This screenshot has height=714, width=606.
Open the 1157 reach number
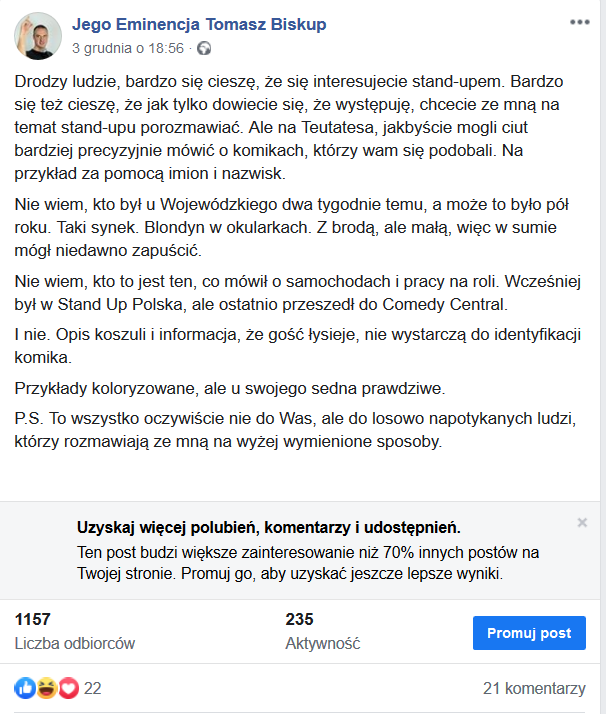pos(33,619)
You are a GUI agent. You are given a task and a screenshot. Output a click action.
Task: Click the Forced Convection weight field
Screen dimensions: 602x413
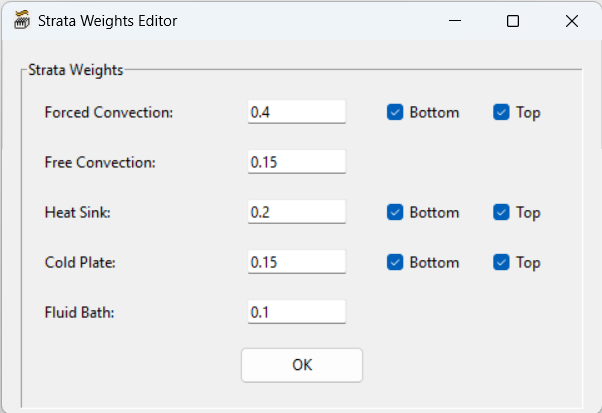pyautogui.click(x=296, y=112)
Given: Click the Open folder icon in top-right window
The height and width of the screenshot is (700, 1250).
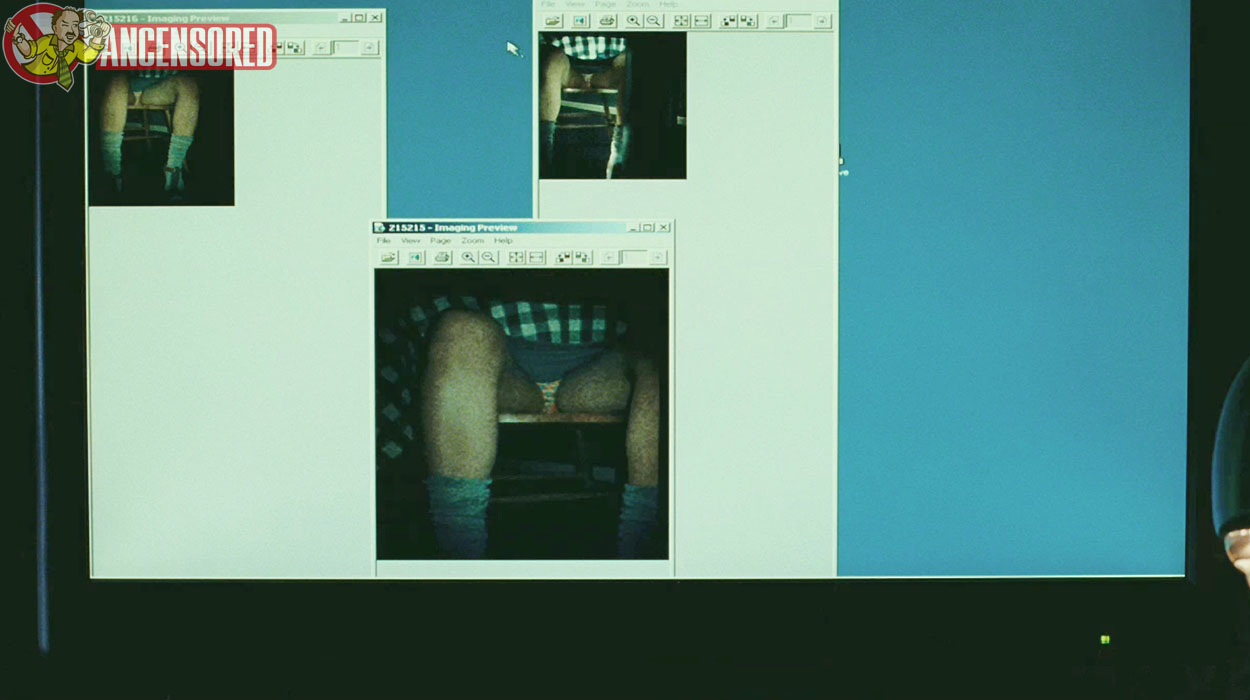Looking at the screenshot, I should click(x=553, y=21).
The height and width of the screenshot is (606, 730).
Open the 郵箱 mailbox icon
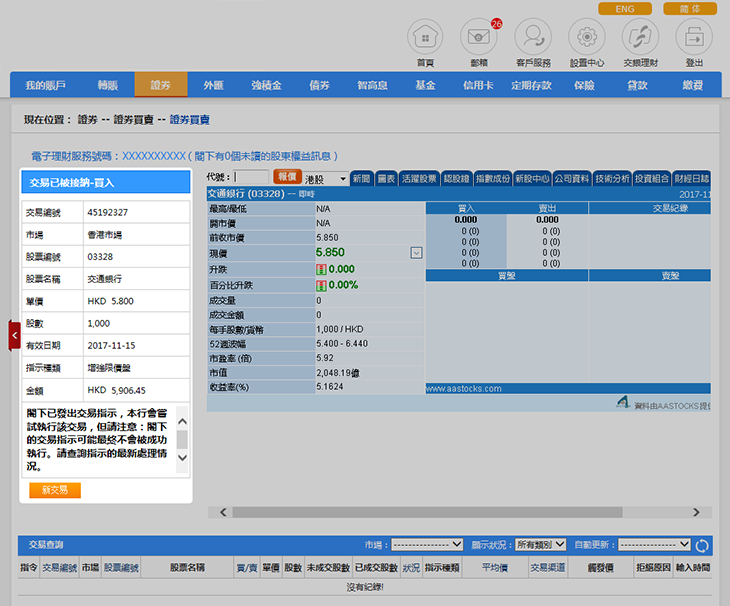pyautogui.click(x=478, y=38)
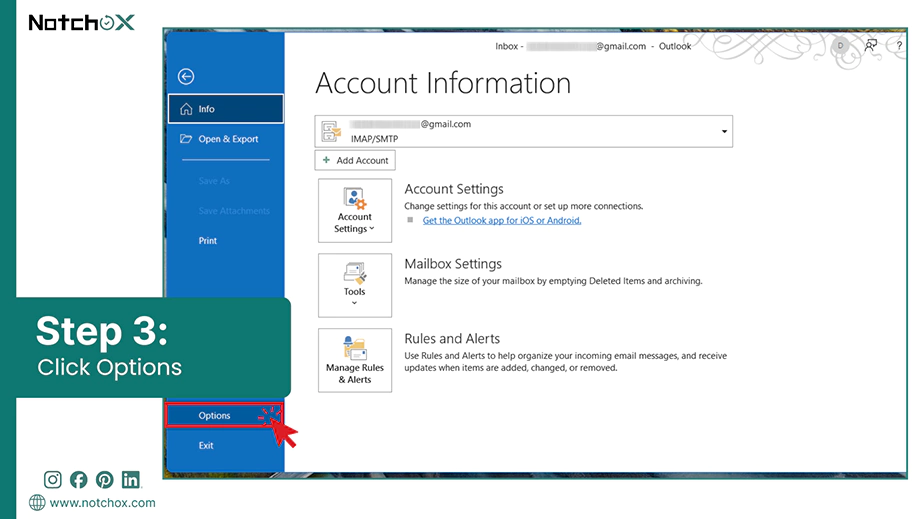The height and width of the screenshot is (519, 922).
Task: Open the Tools mailbox cleanup icon
Action: [x=355, y=285]
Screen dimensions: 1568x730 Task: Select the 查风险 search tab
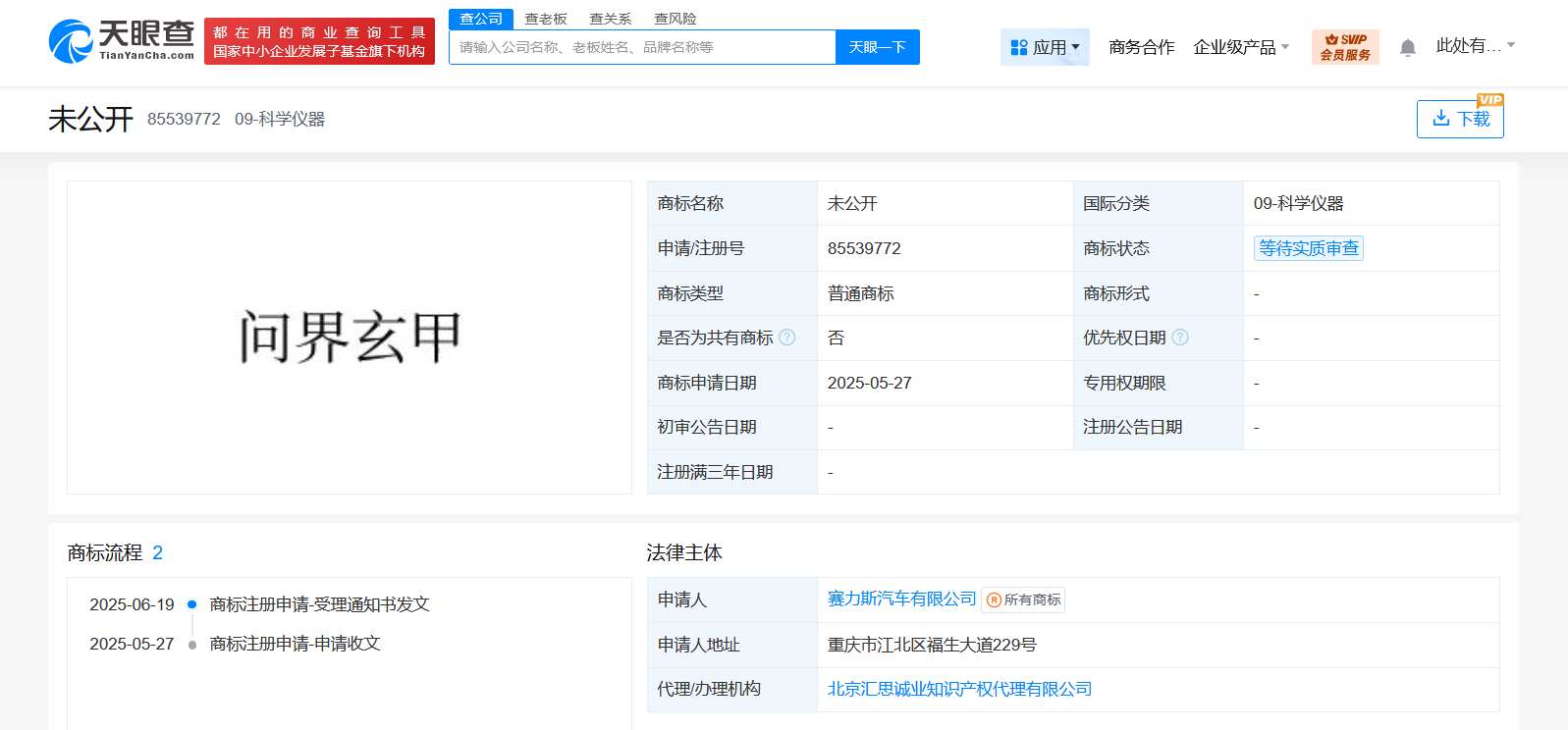675,19
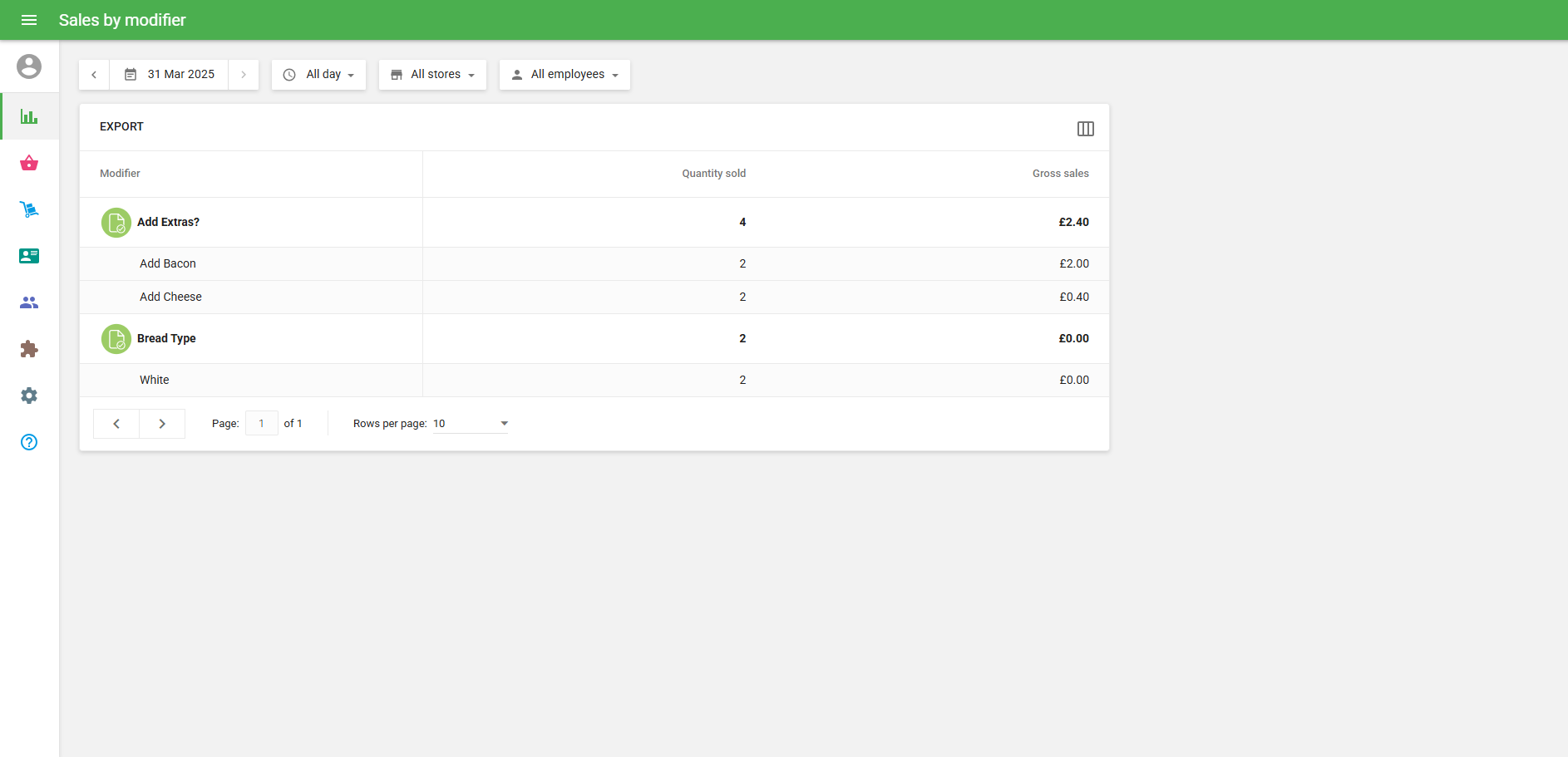This screenshot has width=1568, height=757.
Task: Open the 31 Mar 2025 date picker
Action: 170,75
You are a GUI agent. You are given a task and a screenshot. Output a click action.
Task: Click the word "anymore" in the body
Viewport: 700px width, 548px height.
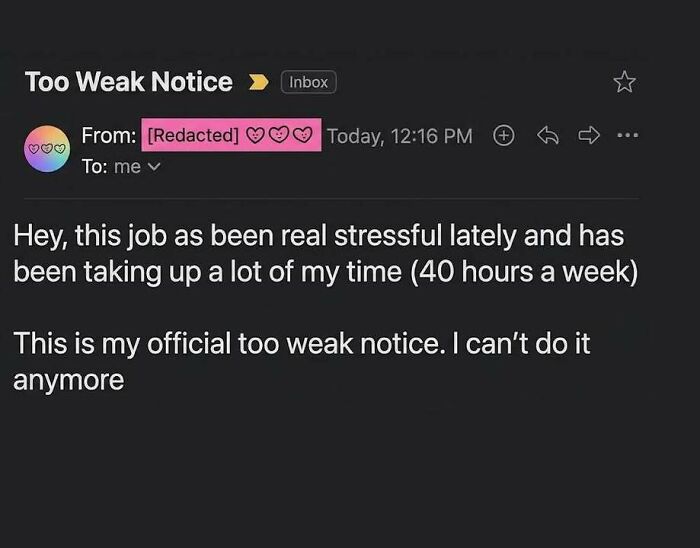tap(69, 380)
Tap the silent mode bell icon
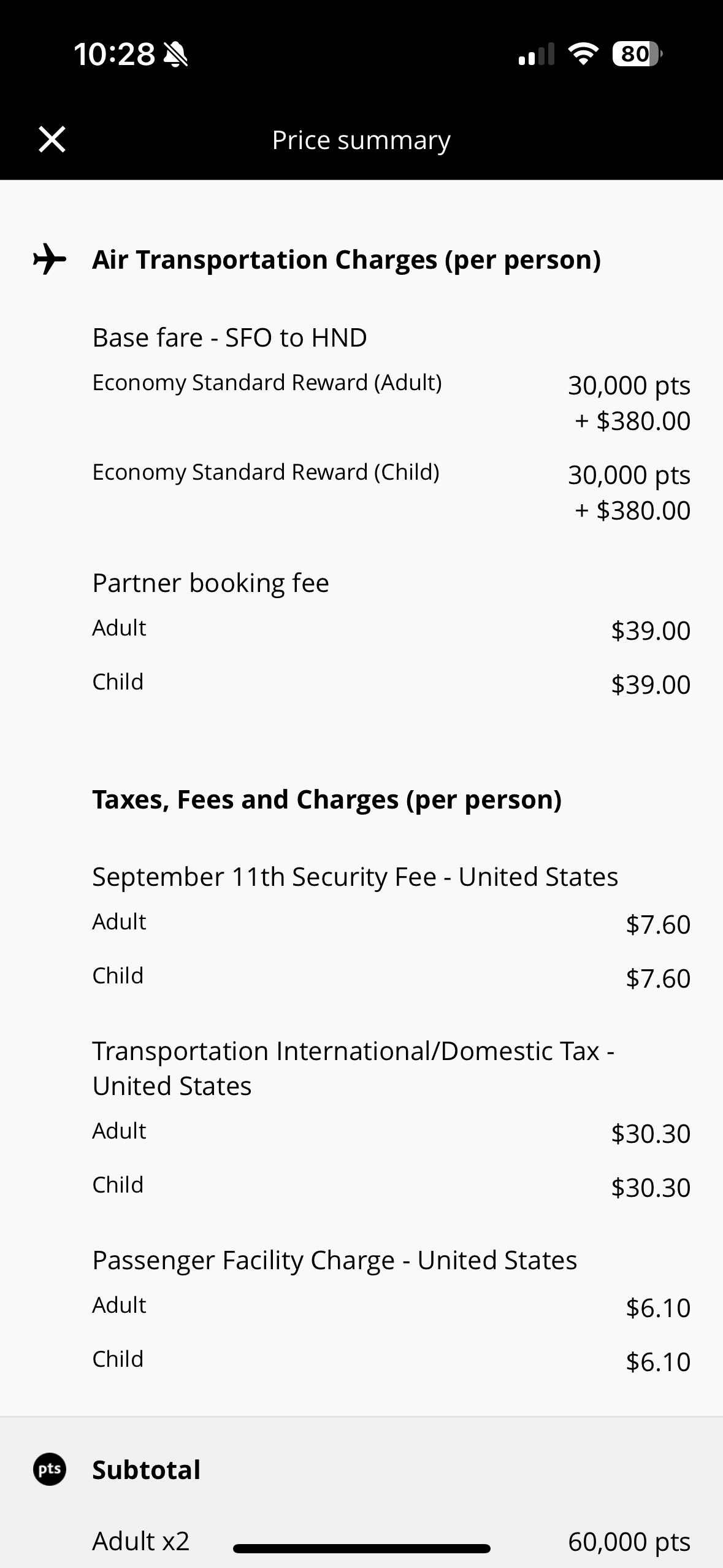Image resolution: width=723 pixels, height=1568 pixels. coord(177,55)
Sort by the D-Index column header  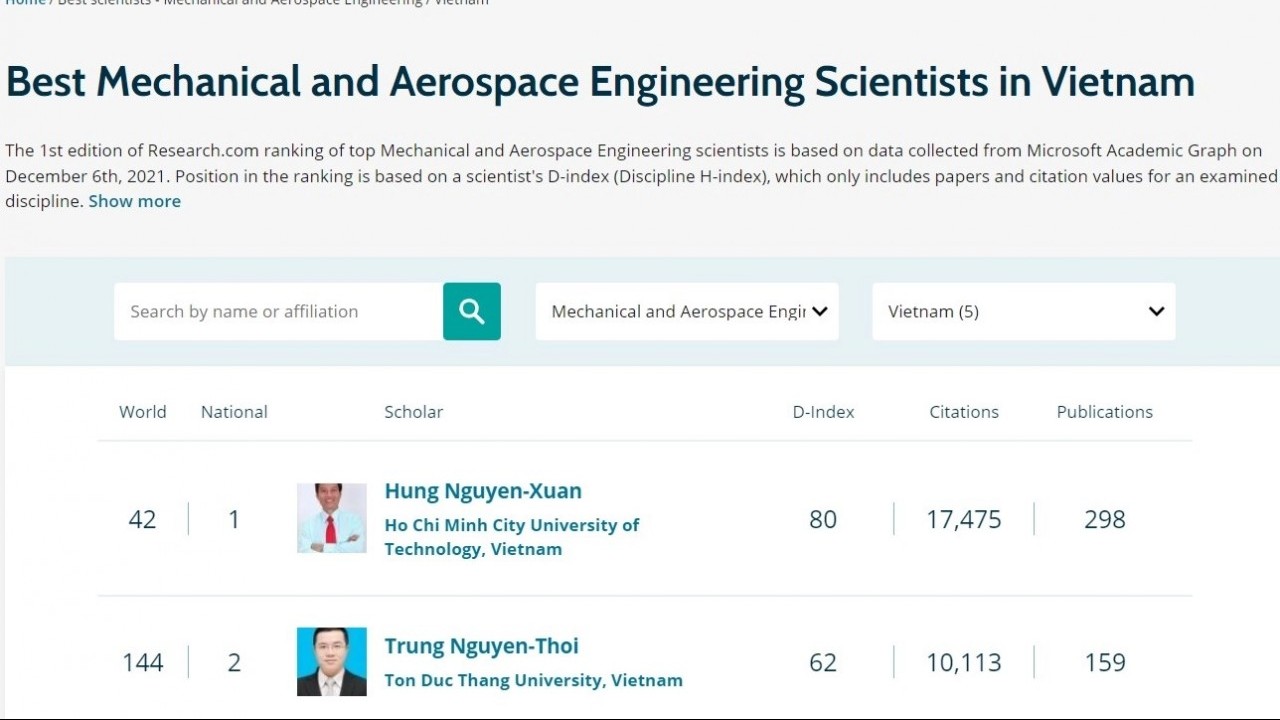point(823,411)
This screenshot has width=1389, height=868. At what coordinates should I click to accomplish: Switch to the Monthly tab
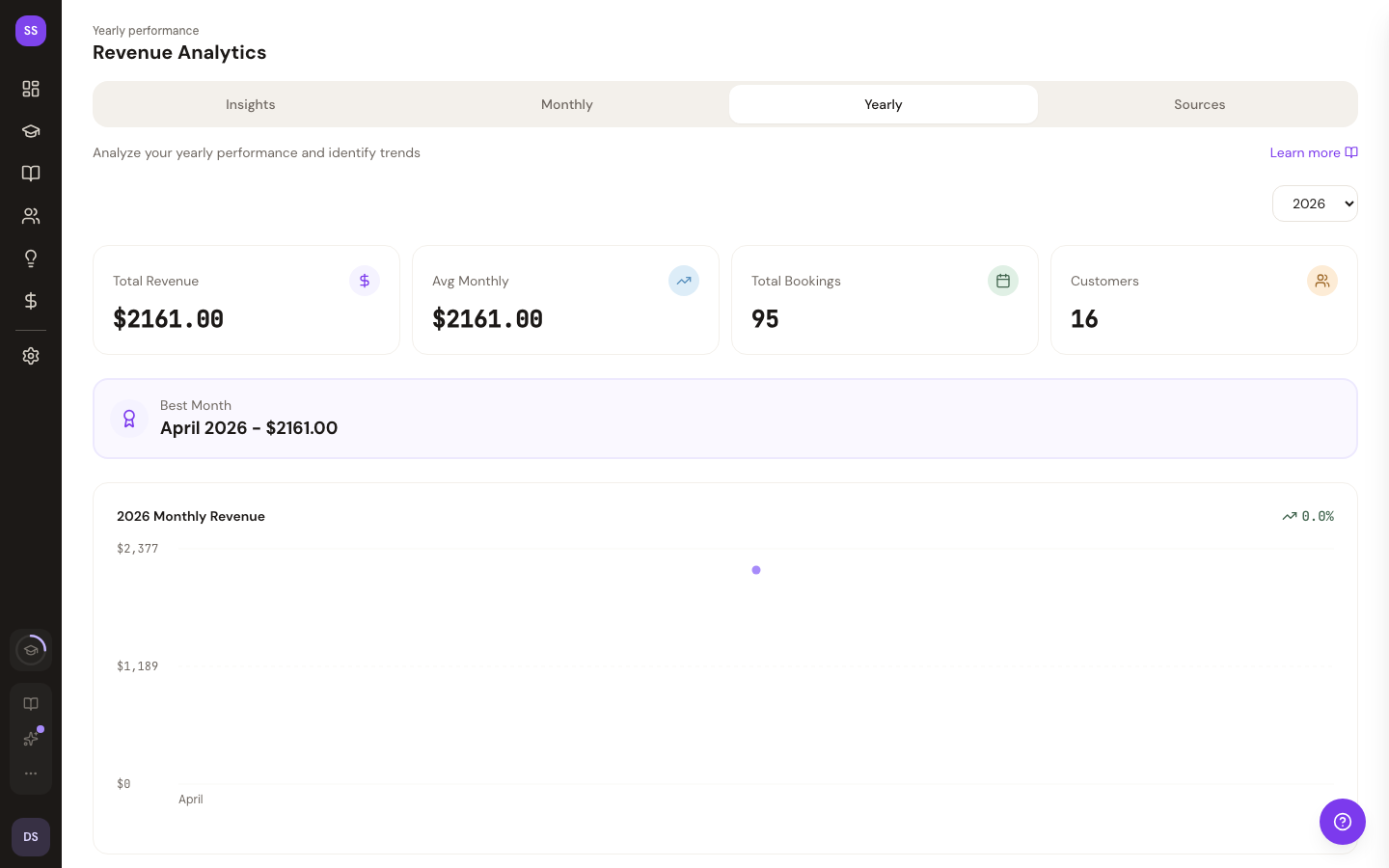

+ + + +

### WHAT THIS TASK INVOLVES
Print only the lines from the first line of the data above through the one containing "Given: Click the", exactly as they are, with pictures omitted.

### EXERCISE OUTPUT
This screenshot has height=714, width=606.
Open the 1157 reach number
pos(33,619)
You are a GUI agent. You are given a task and a screenshot. Output a click action.
Task: Click the Forced Convection weight field
Screen dimensions: 602x413
pyautogui.click(x=296, y=112)
Given: Click the Open folder icon in top-right window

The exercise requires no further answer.